Current antipsychotic drugs used to treat the disorder target the dopamine D2 receptor, an important communication port for some neurons in the brain. These drugs are used primarily to treat schizophrenia “positive” symptoms such as delusions and hallucinations. They are less effective in treating “negative” symptoms such as a lack of pleasure in everyday life, or concentration and memory problems (“cognitive symptoms”), according to Duke University Medical Center scientists William C. Wetsel, Ph.D., a 1998 NARSAD Independent Investigator grantee, and Marc G. Caron, Ph.D., a Foundation Scientific Council member and 2005 NARSAD Distinguished Investigator grantee.
Current antipsychotic drugs were developed to bind to and block one specific type of communication pathway through dopamine D2 receptors, but the receptors are involved in more than one type of signaling pathway. Dr. Wetsel and colleagues decided to look for drug candidates that would block other pathways related to the dopamine D2 receptor, in the hope that this might reveal novel ways to treat a wider variety of schizophrenia symptoms.
They tested two dopamine D2 receptor-targeting compounds called UNC9975 and UNC9994 (developed by Jian Jin, Ph.D., of the University of North Carolina) that influence the beta-arrestin communication pathway, a different pathway than the one typically affected by antipsychotic drugs.
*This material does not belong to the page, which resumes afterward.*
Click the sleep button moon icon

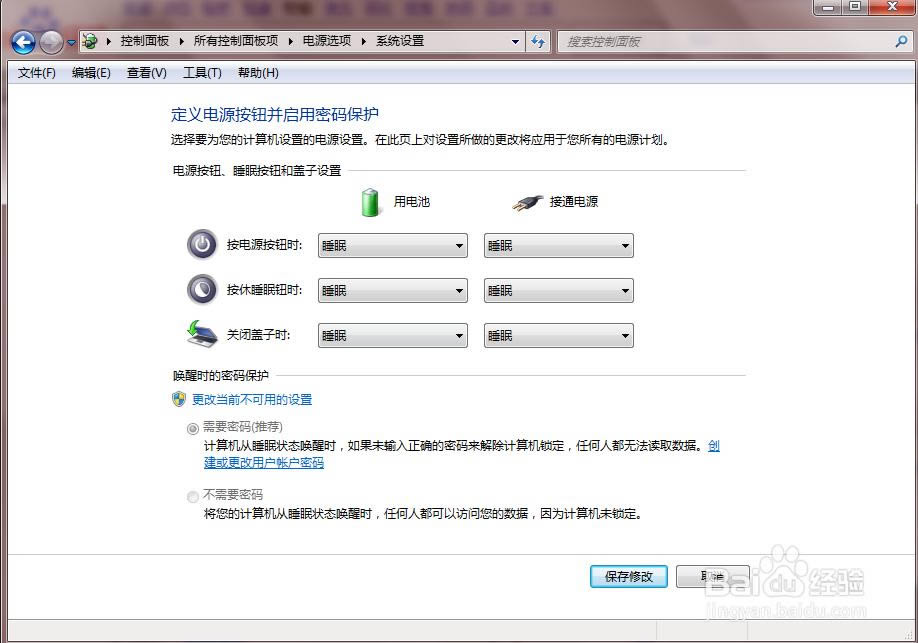(x=202, y=289)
The researchers showed that the compounds could normalize schizophrenia-like symptoms in mice by reducing their hyperactive movements, improving their memory for novel stimuli, and making them more social around other mice, among other improvements.
The new compounds also produced a much lower level of catalepsy—the rigid muscle, “trance-like” state that is sometimes a side effect of schizophrenic treatment—than traditional antipsychotic drugs such as haloperidol. Targeting different pathways connected to the dopamine D2 receptors, the researchers say, may increase the possibilities for treating people with schizophrenia in more individualized, fine-tuned ways that match their exact symptoms and vulnerabilities to side effects.